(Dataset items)
>>

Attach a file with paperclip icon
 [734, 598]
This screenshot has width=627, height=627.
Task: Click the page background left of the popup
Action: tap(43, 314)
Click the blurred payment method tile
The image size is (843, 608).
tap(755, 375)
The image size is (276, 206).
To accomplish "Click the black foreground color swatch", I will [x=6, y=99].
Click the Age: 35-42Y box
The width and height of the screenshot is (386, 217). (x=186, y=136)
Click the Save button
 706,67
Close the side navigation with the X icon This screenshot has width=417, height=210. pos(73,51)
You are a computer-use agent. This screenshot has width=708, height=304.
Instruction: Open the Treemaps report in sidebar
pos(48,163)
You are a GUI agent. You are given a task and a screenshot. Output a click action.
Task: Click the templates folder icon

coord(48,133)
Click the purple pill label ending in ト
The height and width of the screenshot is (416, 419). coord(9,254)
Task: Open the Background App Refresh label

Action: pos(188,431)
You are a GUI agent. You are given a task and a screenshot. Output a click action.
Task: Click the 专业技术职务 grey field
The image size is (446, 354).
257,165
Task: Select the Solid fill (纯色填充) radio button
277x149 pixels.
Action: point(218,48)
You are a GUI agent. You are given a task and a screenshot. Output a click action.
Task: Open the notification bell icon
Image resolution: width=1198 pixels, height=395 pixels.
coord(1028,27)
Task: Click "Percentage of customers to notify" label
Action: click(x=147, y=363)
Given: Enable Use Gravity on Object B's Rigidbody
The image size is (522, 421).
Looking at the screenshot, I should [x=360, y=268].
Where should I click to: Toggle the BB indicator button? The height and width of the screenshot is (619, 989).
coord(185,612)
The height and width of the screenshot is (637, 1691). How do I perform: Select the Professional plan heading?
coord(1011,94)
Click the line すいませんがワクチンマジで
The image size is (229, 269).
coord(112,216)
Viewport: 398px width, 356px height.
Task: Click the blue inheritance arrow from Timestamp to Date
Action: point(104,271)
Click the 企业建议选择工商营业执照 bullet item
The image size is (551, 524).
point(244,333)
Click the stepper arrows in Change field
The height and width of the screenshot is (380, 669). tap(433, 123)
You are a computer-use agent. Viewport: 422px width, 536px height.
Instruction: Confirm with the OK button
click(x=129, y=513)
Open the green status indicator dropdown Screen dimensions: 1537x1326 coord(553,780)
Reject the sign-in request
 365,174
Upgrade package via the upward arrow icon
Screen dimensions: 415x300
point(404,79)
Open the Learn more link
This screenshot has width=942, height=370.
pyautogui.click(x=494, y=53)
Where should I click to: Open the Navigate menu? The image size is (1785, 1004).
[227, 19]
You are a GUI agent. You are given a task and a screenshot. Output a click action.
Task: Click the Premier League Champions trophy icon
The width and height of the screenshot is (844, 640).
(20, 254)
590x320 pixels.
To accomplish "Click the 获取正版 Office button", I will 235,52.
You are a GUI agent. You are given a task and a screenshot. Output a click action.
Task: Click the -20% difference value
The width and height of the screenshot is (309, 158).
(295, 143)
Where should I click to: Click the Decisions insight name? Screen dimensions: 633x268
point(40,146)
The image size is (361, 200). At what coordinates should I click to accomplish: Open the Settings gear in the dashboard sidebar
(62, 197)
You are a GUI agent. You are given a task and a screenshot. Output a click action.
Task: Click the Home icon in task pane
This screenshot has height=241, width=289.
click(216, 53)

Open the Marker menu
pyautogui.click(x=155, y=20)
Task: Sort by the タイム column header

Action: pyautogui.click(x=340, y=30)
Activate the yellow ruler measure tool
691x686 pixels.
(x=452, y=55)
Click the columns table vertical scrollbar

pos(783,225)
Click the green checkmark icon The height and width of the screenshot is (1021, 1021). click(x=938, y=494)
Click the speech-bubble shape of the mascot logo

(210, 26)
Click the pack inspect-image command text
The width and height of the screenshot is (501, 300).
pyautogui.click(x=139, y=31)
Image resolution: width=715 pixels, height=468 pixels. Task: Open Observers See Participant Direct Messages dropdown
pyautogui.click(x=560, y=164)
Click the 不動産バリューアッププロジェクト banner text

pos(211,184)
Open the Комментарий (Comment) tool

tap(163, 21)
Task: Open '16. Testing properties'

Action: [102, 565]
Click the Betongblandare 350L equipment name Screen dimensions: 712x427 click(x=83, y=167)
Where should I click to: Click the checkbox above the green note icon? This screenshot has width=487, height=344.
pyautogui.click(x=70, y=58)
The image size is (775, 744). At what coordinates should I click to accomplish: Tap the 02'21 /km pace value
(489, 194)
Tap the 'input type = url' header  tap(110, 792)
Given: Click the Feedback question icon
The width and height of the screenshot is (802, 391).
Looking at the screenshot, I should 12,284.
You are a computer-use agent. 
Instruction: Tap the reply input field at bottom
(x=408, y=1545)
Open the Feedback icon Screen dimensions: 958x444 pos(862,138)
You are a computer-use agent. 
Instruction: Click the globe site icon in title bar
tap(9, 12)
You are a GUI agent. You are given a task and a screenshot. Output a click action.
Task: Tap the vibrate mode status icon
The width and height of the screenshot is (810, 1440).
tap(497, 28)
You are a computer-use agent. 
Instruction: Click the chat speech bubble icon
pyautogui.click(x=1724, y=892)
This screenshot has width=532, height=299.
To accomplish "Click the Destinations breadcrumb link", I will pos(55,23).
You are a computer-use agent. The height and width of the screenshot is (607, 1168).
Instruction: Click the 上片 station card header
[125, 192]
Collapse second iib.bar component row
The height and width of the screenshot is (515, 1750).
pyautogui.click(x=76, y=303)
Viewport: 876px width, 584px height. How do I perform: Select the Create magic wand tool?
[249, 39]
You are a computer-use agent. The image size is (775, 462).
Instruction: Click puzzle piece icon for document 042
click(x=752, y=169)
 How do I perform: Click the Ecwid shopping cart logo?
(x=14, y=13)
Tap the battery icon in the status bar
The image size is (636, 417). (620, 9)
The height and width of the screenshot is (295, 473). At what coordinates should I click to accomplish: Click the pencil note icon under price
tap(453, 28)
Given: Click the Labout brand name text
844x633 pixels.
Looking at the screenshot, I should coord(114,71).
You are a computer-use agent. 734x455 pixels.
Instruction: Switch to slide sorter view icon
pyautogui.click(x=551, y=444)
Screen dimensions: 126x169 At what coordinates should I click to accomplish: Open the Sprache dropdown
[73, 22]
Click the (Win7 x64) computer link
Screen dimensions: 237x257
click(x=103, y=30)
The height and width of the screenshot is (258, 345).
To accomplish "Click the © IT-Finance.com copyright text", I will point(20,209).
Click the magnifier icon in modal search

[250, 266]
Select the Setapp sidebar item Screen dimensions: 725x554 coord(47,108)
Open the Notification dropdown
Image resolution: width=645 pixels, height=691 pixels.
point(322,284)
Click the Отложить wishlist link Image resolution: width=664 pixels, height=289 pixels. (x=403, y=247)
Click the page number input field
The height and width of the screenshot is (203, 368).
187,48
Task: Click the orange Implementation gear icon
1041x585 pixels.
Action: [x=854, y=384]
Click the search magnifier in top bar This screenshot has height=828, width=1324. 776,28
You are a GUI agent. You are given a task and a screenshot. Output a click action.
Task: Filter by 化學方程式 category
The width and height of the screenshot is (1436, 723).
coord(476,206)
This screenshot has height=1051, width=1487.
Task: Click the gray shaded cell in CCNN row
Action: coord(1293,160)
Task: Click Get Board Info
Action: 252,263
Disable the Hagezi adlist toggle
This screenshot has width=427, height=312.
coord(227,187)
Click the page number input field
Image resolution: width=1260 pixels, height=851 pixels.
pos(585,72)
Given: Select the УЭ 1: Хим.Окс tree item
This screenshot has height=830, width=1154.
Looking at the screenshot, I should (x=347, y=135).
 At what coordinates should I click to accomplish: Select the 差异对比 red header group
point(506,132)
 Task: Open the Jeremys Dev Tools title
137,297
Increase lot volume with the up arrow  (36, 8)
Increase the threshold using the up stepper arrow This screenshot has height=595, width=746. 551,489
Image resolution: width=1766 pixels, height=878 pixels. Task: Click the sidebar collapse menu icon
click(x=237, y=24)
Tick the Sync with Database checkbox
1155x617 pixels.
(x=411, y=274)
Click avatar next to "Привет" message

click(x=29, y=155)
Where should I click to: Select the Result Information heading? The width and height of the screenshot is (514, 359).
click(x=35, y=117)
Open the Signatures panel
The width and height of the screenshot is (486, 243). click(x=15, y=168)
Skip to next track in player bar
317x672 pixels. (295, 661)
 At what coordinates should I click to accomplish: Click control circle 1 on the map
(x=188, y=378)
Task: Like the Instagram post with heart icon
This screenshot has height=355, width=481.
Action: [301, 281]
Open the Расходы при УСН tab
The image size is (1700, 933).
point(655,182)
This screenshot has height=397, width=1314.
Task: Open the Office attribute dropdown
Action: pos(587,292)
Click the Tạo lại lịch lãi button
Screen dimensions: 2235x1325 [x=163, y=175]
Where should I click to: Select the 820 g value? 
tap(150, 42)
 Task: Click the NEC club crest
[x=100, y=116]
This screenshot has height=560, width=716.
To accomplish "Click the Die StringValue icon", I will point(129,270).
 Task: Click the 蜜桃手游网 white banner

<<

What you will do
The result should be every line that contains "Increase", copied from the entries.

Result of this exercise
Increase lot volume with the up arrow  (36, 8)
Increase the threshold using the up stepper arrow This screenshot has height=595, width=746. 551,489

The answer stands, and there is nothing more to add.